-- start Extract provided --

# January Marine Advisory Committee meeting notes: "Reefs"



## WhackUmStackUm (Jan 31, 2010)

For those who are interested, this is an excerpt from the Escambia County Marine Advisory Committee (MAC) January meeting minutes:

----------------------------------
*Casino Reef Site*
Robert Turpin spoke about the Casino Rubble that was deployed off the beach back in the 1970’s. They have created a one square mile around the old reef site, the Casino Rubble and plan to deploy materials on top of that old site to minimize the subsidence of the new materials. What we have is a beginning of an application we can submit to the State of Florida and the Army Corp of Engineers. If we stay out beyond that magical one nautical mile line, inside of which is the Gulf Sturgeon Critical Habitat, then we will have to have an informal consultation under the endangered species act. This will reduce our time in getting Federal permits. It is roughly a mile square and would take us a decade to fill this area out.

Because the reef site is 8 miles from the east of Pensacola pass. Most power boats would run to the Russian Freighter from the pass. With kayaks launching from the Pensacola beach it will reduce user conflicts from power boats. It is a previously used site so it would be an easy review and we could get a State permit in three months. Army Corp of Engineers will take longer, and sets our time line. Robert Turpin would like to get our permit application submitted as quickly as possible. 

*William Myrick made a motion to allow Robert Turpin to proceed with the permit applications for this Casino Reef Site. Walt Woodfin seconded the motion with all in favor and no one opposed.*
Robert Turpin asked that we name this reef site, the Casino Reef Site for consistency when we are talking about this area. Then there will be different artificial reef sites deployed within this 1 square mile site.

-- end Extract provided --
-- start Listed entries --

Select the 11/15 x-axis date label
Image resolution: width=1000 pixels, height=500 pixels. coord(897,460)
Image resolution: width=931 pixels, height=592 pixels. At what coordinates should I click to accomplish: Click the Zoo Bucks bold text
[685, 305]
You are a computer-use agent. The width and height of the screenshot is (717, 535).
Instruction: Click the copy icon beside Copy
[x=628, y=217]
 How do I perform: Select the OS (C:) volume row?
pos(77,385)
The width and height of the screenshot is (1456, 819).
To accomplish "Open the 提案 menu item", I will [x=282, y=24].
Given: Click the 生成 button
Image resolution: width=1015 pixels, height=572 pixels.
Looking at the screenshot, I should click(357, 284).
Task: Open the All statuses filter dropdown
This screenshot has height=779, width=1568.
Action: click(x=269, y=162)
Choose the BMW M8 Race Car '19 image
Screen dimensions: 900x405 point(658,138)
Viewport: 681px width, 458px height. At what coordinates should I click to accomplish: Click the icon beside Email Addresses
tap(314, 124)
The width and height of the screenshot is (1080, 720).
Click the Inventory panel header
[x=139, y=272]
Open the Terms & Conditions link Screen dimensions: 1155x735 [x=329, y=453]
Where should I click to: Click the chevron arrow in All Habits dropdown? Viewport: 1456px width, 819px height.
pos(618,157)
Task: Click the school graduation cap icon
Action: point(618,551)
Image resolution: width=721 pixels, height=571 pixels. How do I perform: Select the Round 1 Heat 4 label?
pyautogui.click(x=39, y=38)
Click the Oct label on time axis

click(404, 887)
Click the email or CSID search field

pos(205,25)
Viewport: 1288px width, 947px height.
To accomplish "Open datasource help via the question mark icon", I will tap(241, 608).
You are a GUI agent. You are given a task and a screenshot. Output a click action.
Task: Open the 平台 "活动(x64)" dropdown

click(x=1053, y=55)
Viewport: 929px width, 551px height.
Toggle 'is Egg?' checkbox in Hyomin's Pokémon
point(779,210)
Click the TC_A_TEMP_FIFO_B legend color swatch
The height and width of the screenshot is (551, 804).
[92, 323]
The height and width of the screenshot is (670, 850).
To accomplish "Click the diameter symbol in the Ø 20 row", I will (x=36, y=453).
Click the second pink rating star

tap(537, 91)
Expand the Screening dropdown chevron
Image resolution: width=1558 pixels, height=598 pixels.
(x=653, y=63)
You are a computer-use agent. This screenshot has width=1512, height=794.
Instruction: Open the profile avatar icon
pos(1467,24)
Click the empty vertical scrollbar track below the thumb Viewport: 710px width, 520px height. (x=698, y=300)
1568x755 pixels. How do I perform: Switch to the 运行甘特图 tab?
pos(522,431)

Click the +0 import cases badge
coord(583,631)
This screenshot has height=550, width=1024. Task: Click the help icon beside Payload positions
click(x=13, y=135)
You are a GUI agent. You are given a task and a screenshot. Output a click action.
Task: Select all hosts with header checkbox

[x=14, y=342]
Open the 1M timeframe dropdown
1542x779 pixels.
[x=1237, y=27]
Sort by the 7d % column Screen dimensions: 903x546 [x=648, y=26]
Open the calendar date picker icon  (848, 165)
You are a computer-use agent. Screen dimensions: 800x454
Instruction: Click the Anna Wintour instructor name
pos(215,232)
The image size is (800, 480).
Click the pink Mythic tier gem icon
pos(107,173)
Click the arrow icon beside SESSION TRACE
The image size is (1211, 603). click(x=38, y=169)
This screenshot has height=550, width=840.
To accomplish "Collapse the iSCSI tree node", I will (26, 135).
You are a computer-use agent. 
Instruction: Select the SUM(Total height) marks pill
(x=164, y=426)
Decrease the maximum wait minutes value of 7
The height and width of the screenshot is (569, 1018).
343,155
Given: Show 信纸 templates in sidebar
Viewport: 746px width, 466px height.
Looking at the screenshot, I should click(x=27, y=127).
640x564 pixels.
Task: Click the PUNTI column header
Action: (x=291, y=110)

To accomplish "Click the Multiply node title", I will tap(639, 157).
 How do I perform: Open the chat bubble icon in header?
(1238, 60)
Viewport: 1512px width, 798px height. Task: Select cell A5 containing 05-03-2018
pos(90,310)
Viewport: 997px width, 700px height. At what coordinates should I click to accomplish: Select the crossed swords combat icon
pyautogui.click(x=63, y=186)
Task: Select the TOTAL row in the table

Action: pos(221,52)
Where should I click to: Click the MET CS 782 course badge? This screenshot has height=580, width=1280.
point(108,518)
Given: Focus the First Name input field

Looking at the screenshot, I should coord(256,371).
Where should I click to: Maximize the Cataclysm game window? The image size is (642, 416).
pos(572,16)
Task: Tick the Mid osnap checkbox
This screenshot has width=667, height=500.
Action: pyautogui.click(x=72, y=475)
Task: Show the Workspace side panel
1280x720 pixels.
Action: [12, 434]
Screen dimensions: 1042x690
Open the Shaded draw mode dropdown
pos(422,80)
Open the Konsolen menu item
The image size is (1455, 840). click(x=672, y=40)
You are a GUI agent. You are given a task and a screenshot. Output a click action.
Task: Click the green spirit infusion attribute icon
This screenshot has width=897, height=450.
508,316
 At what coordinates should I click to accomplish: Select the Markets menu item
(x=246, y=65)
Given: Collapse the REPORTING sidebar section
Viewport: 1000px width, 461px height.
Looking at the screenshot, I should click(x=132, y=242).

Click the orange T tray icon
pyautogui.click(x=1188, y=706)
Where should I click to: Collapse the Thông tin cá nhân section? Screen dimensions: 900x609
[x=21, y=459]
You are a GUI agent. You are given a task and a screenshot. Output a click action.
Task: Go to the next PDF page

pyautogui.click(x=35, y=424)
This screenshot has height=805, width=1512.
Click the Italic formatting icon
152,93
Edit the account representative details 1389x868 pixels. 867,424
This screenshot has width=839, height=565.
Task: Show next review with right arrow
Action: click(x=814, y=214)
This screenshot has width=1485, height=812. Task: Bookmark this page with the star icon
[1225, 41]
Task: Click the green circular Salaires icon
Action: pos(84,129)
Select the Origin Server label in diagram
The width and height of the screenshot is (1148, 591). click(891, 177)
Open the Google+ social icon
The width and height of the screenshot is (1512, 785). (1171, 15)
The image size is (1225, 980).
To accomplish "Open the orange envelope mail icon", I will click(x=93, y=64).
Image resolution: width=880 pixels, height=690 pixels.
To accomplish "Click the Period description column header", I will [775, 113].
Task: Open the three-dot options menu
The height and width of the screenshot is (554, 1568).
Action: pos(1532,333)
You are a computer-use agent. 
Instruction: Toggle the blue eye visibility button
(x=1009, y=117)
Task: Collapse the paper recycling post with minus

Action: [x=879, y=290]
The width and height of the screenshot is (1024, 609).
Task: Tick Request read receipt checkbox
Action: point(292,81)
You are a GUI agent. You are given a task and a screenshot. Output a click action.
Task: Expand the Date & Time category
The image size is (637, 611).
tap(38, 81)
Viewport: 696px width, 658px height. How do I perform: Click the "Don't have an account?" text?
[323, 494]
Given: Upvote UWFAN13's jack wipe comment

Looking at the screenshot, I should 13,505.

-- end Listed entries --

_To-do list_.
(1) From the reef meeting notes, reproduce word for word the stretch from "Because the reef" through "square mile site.".
(2) Quote the lines of the records from the line containing "Task: Collapse the" through the line containing "Action: point(292,81)".

_Responses for each task_.
(1)
Because the reef site is 8 miles from the east of Pensacola pass. Most power boats would run to the Russian Freighter from the pass. With kayaks launching from the Pensacola beach it will reduce user conflicts from power boats. It is a previously used site so it would be an easy review and we could get a State permit in three months. Army Corp of Engineers will take longer, and sets our time line. Robert Turpin would like to get our permit application submitted as quickly as possible. 

*William Myrick made a motion to allow Robert Turpin to proceed with the permit applications for this Casino Reef Site. Walt Woodfin seconded the motion with all in favor and no one opposed.*
Robert Turpin asked that we name this reef site, the Casino Reef Site for consistency when we are talking about this area. Then there will be different artificial reef sites deployed within this 1 square mile site.

(2)
Task: Collapse the paper recycling post with minus

Action: [x=879, y=290]
The width and height of the screenshot is (1024, 609).
Task: Tick Request read receipt checkbox
Action: point(292,81)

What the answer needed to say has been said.